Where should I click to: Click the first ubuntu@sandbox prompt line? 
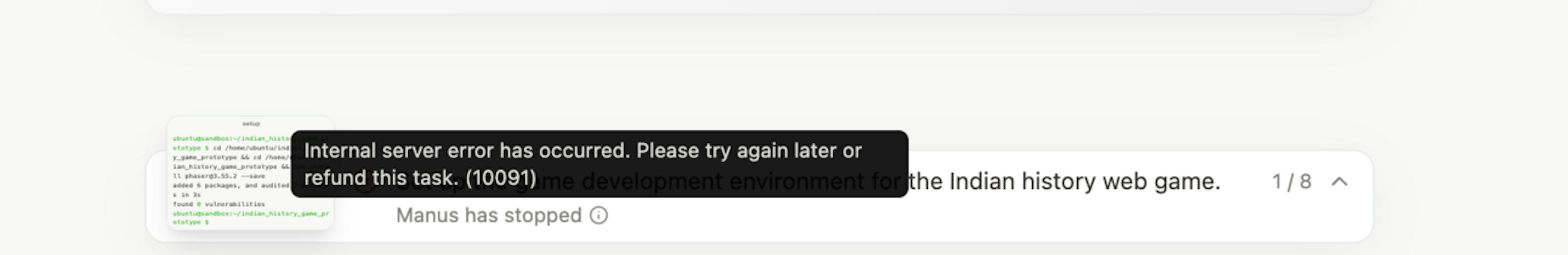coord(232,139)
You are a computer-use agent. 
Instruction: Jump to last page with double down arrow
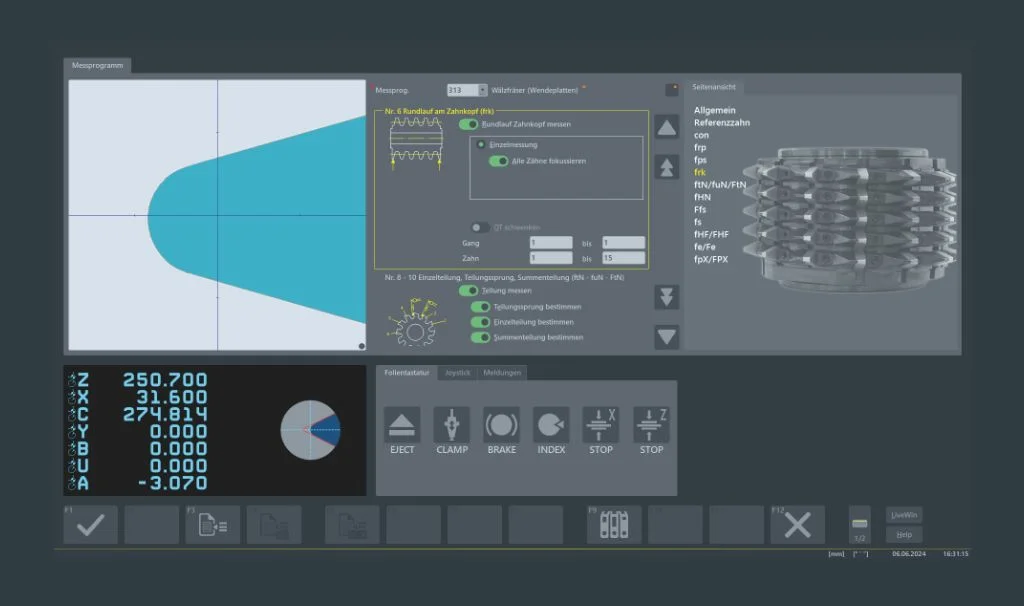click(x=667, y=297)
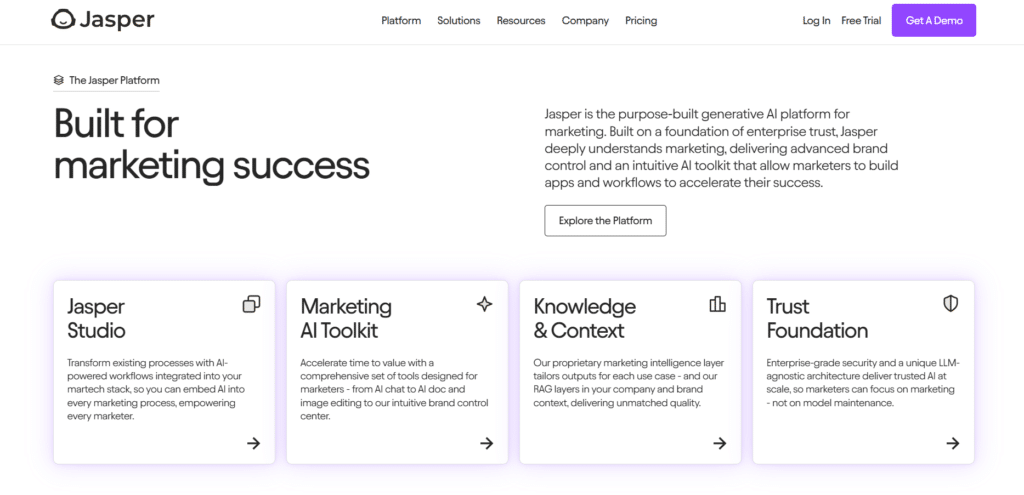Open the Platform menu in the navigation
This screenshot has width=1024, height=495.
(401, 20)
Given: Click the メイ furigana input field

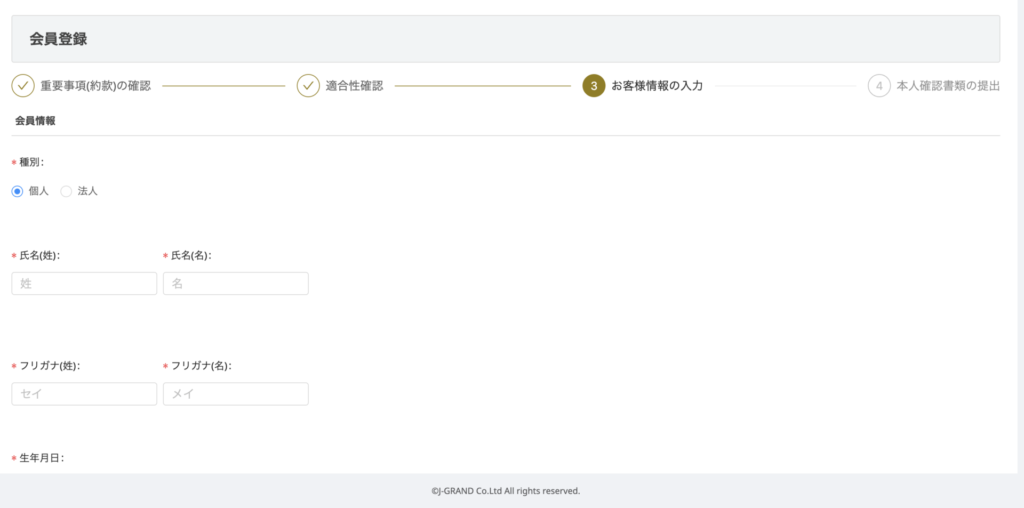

__Directions for this task__:
Exactly as written, please copy out the whole set of records, skipping images.

__Response to this exercise__:
Where should I click to: Click the first ubuntu@sandbox prompt line? 
coord(232,139)
You are a computer-use agent. 
Instruction: Jump to last page with double down arrow
click(x=667, y=297)
Open the Platform menu in the navigation
This screenshot has width=1024, height=495.
(401, 20)
Given: Click the メイ furigana input field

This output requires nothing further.